Supplied passage:

##########

The Indian Council of Medical Research (ICMR) is getting ready to launch an HIV-AIDS research study to help the government develop intervention strategies to achieve the global target of “90-90-90” by 2020. The initiative, under the National AIDS Control Programme, aims at getting researchers from India’s top health institutes and advocacy groups involved in the fight against the global pandemic.
The research project is expected to help prioritise key sub-populations in epidemiologically critical states, develop holistic intervention packages to check HIV infection among transgender, spot currently ‘invisible’ key sub-populations, assess the feasibility of viral load testing and propose cost-effective approaches to enhance access to HIV testing.
The Council’s bid to rope in scientists from elite institutes for HIV research assumes significance as India’s National Health Policy 2017 seeks to achieve the global target of “90-90-90” for HIV/AIDS by 2020. The aim is to diagnose 90 per cent of all HIV-positive persons, provide antiretroviral therapy (ART) for 90 per cent of those diagnosed, and achieve viral suppression for 90 per cent of those treated by 2020.
While accepting that more research and data are imperative for the speedy roll-out of evidence-based anti-AIDS measures, many patient advocacy groups stress the need for concrete action on the ground. “Translation of research outputs into programmatic action and policy formulation is the key. We are seriously lacking in this area,” said an activist associated with a non-profit group.
The health ministry implemented the provisions of Human Immunodeficiency Virus and Acquired Immune Deficiency Syndrome Act of 2017 on September 10. “But the implementation of the HIV/AIDS Act hasn’t produced any real, tangible results as far as treatment support is concerned. Drug shortages and stock out at ART centres are still a major problem for patients,” Paul Lhungdim, president of Delhi Network of Positive People, told Pharmabiz. The group is active in efforts protect HIV patients’ rights and to ensure access to critical medicines.
Official data reveals that in India, 67 per cent of People Living With HIV (PLHIV) or around 21 lakh know their status. However, only about 12 lakh PLHIV are getting free treatment from more than 530 ART centres. Despite the World Health Organisation (WHO) guidelines to “test and treat all”, less than 50 per cent in the country are on ART.
The research initiative of ICMR would try to assess the feasibility of viral load testing and propose cost-effective approaches to HIV testing. The study data will be crucial as the WHO guidelines term viral load testing as the gold standard in HIV treatment monitoring.
The ART centres in India regularly face shortage of viral load monitoring kits for AIDS. According to health activists, the government’s tender for manufacture and distribution of kits fails to attract bidders because of price issues and the resultant shortage seriously impedes efforts to control the disease. The National Strategic Plan for HIV 2017-24 puts the government’s testing capacity at around 15,000 patients, though the country currently has more than a million patients on ART.

##########

Assigned task 1:
Write out the portion of the HIV research article that opens with the words containing "The research initiative" and closes with "HIV treatment monitoring.".
Assigned task 2:
In the HIV research article, on what date did the health ministry implement the provisions of the HIV/AIDS Act of 2017?
The listing that comes next is separate material and has no connection to the HIV research article.

Dataset extract:
##########

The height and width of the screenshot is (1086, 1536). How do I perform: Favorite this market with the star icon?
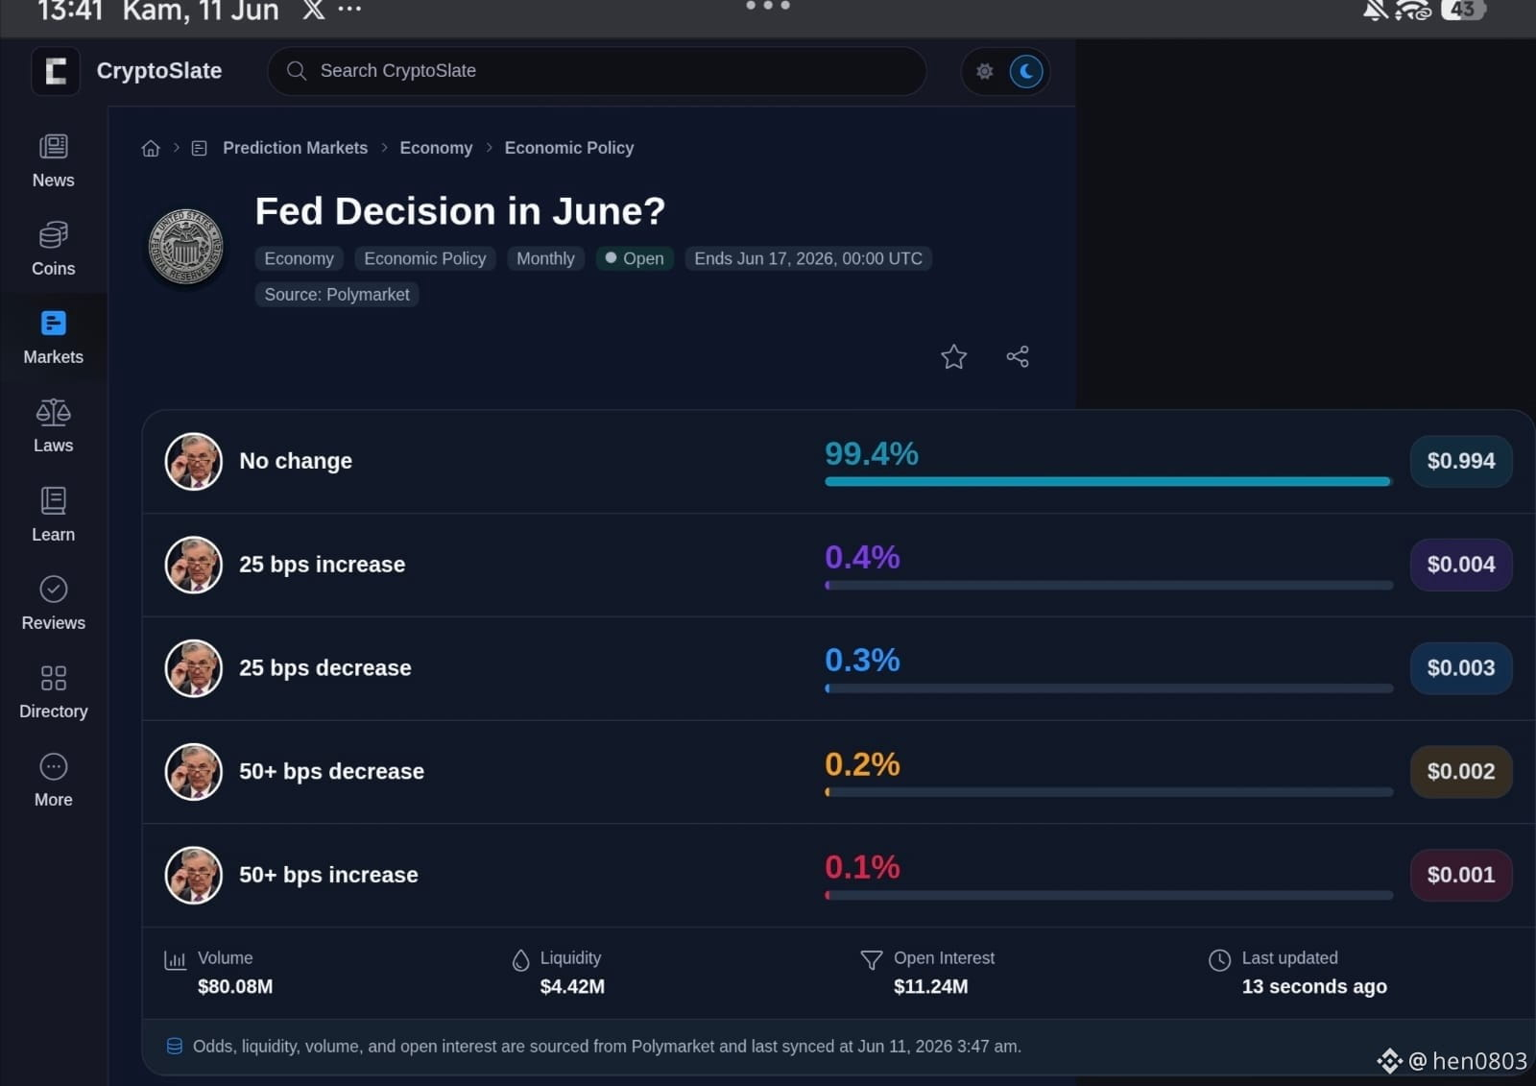953,357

##########

Answer box 1:
The research initiative of ICMR would try to assess the feasibility of viral load testing and propose cost-effective approaches to HIV testing. The study data will be crucial as the WHO guidelines term viral load testing as the gold standard in HIV treatment monitoring.

Answer box 2:
September 10